On macOS, in the zsh terminal, I ran the following commands:

cd /tmp
mkdir newdir
cd newdir
touch file1
./file1

The last command returned zsh: permission denied: ./file1

But running sh file1 executed the file with no errors.

I've read about how running sh filename executes the file using the sh interpreter explicitly. The sh interpreter has additional permissions that allow it to run file1.

However, I also read that ./file1 executes file1 using the default interpreter, in my case zsh. So I tried to run

zsh file1

But this also executed the file without errors.

The question:

Why doesn't the interactive shell have permission to run the file, but at the same time has permission to execute using the interpreters sh, bash, zsh?

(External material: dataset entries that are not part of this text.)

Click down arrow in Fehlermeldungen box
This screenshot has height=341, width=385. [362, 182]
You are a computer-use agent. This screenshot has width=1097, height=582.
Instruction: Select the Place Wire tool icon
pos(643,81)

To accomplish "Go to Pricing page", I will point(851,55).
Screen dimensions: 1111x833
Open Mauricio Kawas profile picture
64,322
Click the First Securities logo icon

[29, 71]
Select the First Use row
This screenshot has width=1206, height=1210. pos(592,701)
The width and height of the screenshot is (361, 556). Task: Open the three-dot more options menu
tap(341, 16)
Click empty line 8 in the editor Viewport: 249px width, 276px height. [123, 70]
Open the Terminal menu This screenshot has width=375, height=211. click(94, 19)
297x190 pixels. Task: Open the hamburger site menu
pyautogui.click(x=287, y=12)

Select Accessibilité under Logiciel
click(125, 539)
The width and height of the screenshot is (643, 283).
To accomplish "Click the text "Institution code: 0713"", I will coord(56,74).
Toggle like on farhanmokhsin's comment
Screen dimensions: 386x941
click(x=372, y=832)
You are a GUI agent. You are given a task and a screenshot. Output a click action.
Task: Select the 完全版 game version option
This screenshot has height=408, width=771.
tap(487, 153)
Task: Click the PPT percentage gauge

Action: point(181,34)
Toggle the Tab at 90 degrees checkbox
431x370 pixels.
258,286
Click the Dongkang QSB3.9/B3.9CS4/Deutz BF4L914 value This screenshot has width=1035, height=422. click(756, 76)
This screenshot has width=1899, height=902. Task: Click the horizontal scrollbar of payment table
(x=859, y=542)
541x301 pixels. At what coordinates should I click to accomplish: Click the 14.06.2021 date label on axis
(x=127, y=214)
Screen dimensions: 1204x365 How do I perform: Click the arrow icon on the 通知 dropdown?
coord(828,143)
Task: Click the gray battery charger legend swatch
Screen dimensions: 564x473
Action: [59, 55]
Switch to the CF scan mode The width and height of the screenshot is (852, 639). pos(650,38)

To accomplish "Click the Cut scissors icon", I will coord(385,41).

Additionally, looking at the permissions of sh, bash, zsh in the \bin directory shows that the other group has execute permissions on them:

-rwxr-xr-x  1 root  wheel   1.3M Sep 16 16:28 zsh
-r-xr-xr-x  1 root  wheel   1.2M Sep 16 16:28 bash
-rwxr-xr-x  1 root  wheel   131K Sep 16 16:28 sh

Doesn't this mean any user can run any file using the interpreters which possess additional permissions?

Answer 1

The sh interpreter has additional permissions that allow it to run file1.

No, it doesn't.

So why doesn't the interactive shell have permission to run the file, but at the same time has permission to execute using the interpreters sh, bash, zsh?

Interpreters don't actually "run" or "execute" the script file at all, as far as the OS is concerned. They only read it – and then they do stuff according to what's in the file. (Hence the name 'interpreter'.)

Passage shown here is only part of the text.